Typical of Jääskeläinen’s characters are sensual Elina, who is forced to become a nun; strong-willed Natalia von Steinheil, who “arouses desire without experiencing it herself”; and Fiikka Kuhlström, the mistress of Markovilla, lost in the labyrinth of love.

The new wave of popular Finnish novels by women dauntlessly combined romantic intrigue with analyses of inner conflicts.

Lempi Jääskeläinen won the national literary award in 1935 but was branded in the 1960s as an author of popular literature. Elsa Heporauta (1883-1960), who published novels in the 1920s and 1930s, was extremely popular right away. She was a well-known spiritualist, and her books were about extraordinary young women, ecstatic visionaries with parapsychological gifts.

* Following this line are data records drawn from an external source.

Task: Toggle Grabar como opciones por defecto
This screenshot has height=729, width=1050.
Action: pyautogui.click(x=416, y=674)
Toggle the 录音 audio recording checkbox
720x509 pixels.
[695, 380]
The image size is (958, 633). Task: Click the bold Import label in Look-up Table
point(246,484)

The remarkable feat is particularly noteworthy in Soita minulle, Helena (1946; Play for Me, Helena), the first novel by Aino Räsänen (1910-1995) and the most widely read piece of fiction by a woman in Finnish history. It takes place in a pre-war patriarchal idyll, the Blut und Boden-inspired Finnish countryside, and the heroine is one of the genre’s many elementary school teachers who suddenly find themselves in an out-of-the-way place. The story revolves around her inner conflicts; the world will hear nothing of her musical abilities, and her sex life gets complicated when she meets Mr Right after having married out of compassion.

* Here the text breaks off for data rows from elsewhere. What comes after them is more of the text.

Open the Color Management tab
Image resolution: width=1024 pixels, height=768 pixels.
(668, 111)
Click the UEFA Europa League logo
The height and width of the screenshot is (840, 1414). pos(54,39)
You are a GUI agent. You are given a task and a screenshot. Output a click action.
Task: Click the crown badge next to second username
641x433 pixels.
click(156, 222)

After a long and winding road to catharsis, Helena is widowed, and a series of privations ultimately earn her the love of her life, who accepts her for who she is. He just happens to own a manor, and one lovely summer evening she takes her fiddle and plays for him…

Typical of Aino Räsänen was her focus on women’s relentless attempt to resolve their inner conflicts. The tradition was carried on by Laila Hietamies (born 1938), who started off in the 1970s. Her most popular novel cycle, which chronicles the lives of women and children in a Karelian village before and after World War II, highlights traumas caused by the conflict.

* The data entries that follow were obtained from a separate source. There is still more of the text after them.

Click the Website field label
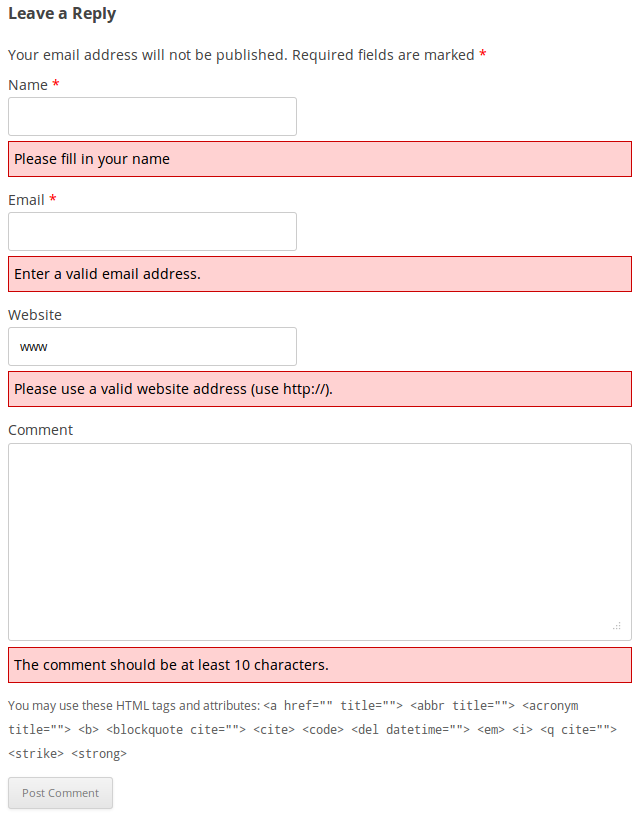642x816 pixels. coord(35,315)
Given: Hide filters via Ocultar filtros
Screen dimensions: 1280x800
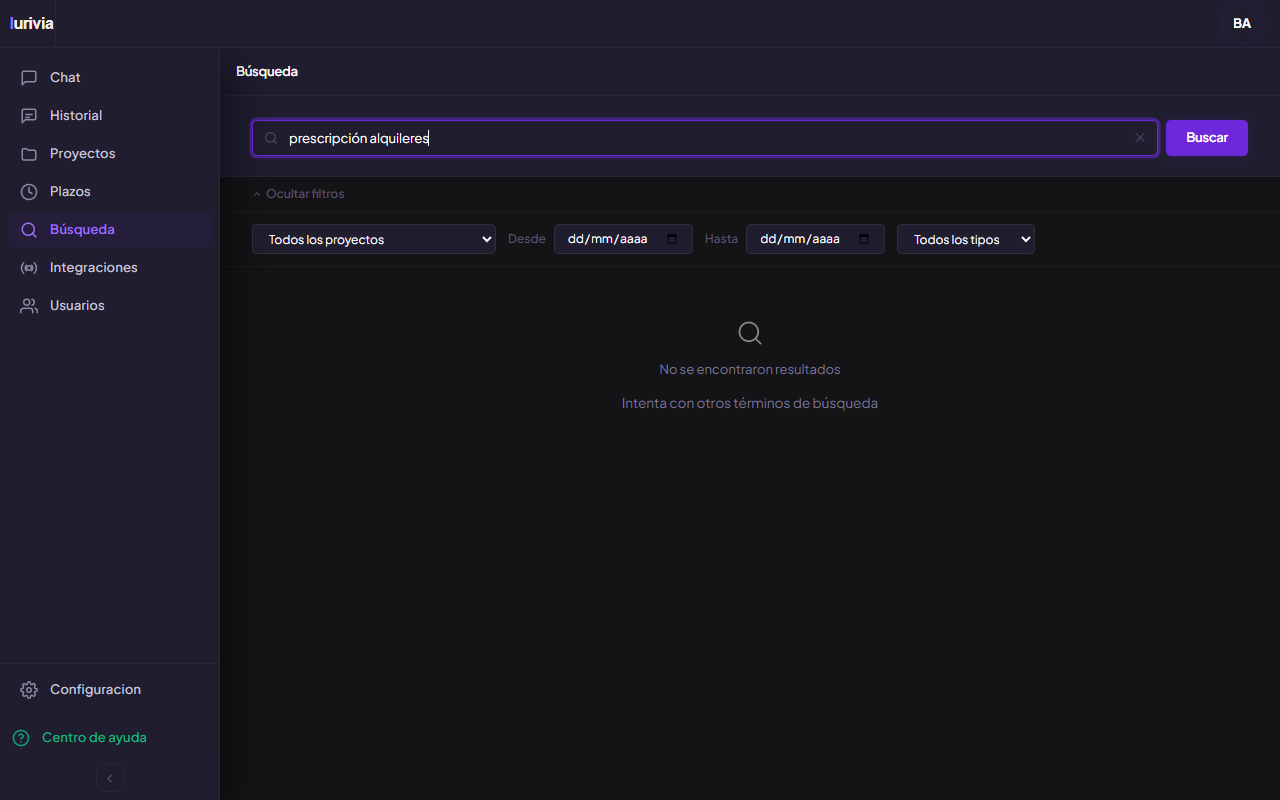Looking at the screenshot, I should [x=298, y=194].
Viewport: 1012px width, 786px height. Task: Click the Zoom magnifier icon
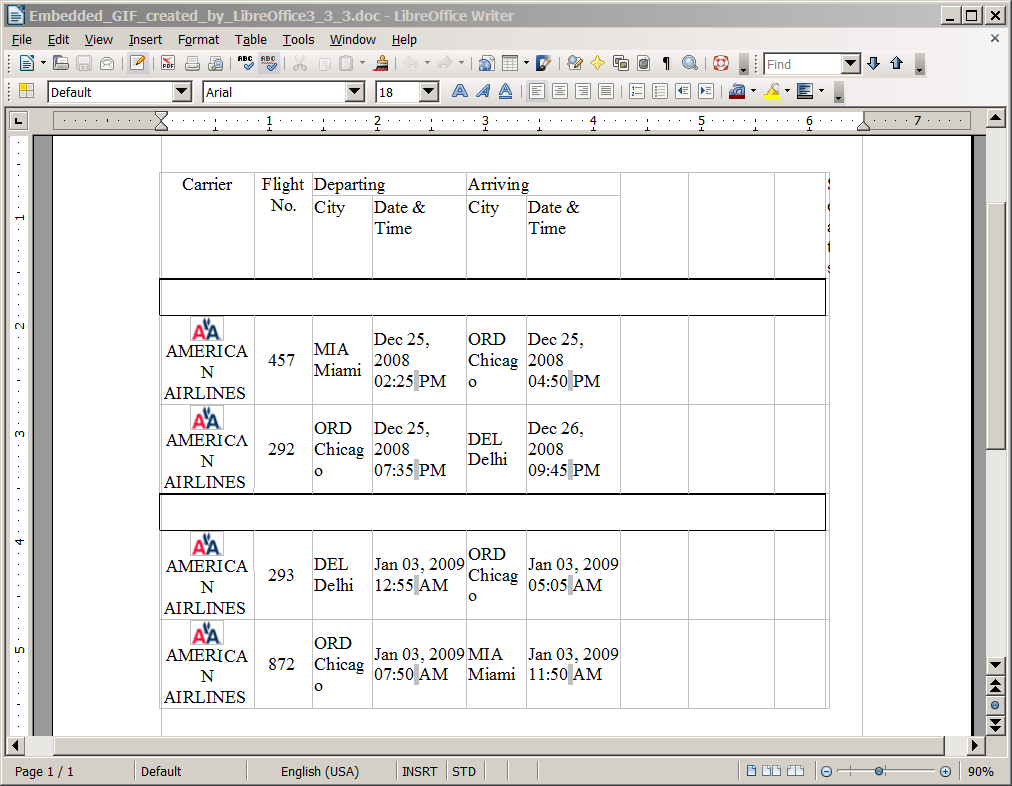[690, 63]
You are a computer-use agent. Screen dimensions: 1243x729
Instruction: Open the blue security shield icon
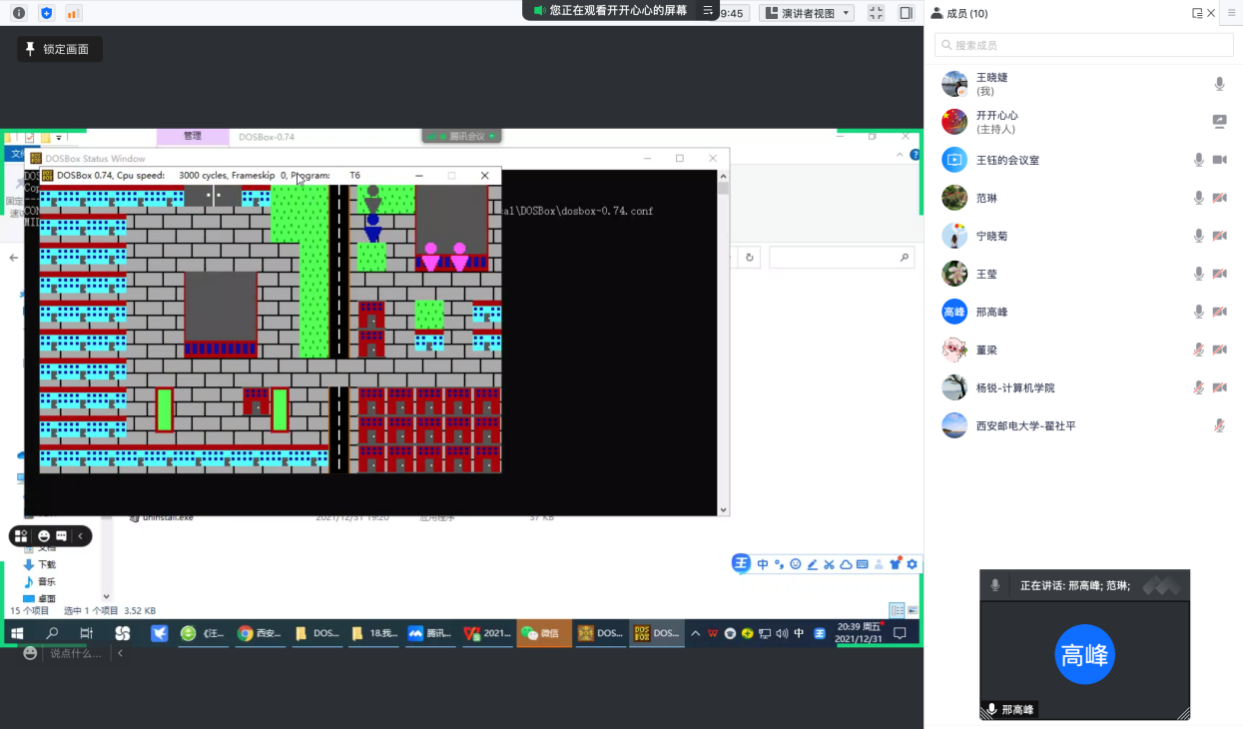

According to literary historian Eila Pennanen, the great popularity of Soita minulle, Helena was due to the lopsided relationships between women and men that emerged after the war. Stout-hearted women who had kept the home fires burning encountered maimed men debilitated by life in the trenches. Helena’s ability to win her conservative surroundings over to her side, resolve her sexual entanglements, and find a strong hero was an appealing source of inspiration for postwar women who struggled with insoluble problems day in and day out.

Kirsti Manninen

Problematic Femininity

The novels of Elsa Soini (1893-1952) examine the status of the modern woman in inter-war society. While they tend to be regarded as light literature, they often transcend the traditional narrative technique of fiction by women.

Soini, who was a librarian, depicts several generations of women from turn-of-the-century suffragettes to modern tomboys with upper secondary or university degrees. The title character of Uni (1930; Uni) is even working on her doctoral thesis.

Soini’s works call the sharp dividing line between femininity and masculinity into question. Uni cannot identify with traditional female roles: “I am a man. I was raised as a man, I have a man’s profession and income, and I think like a man.” She strives for a masculine vantage point in her love life as well. She looks without discrimination at both women and men as sex objects. Erkki, the object of her love, turns out to be the antithesis of the active, “modern” woman. All she is looking for is friendship, and she rejects Uni’s overtures.

Soini’s steady and highly conscious narrative technique, as well as the way she juggles various genres (diary, folktale, etc.) belie the ostensibly traditional plot and serve as an ironic commentary on its conventions. The narrator in Jumalten ja ihmisten suosikit (1926; The Favourites of Gods and Men) observes finally that it is like a fairy-tale with a happily ever after ending: “It would be a very bad novel indeed unless at least one heroine tied the knot. So her book ended in the customary manner, with a wedding.”

Elsa Soini collaborated with the well-known columnist Serpi (the pseudonym of Seere Salminen) in the 1930s and 1940s on scripts for the popular radio and film series Suomisen perhe (Suominen’s Family).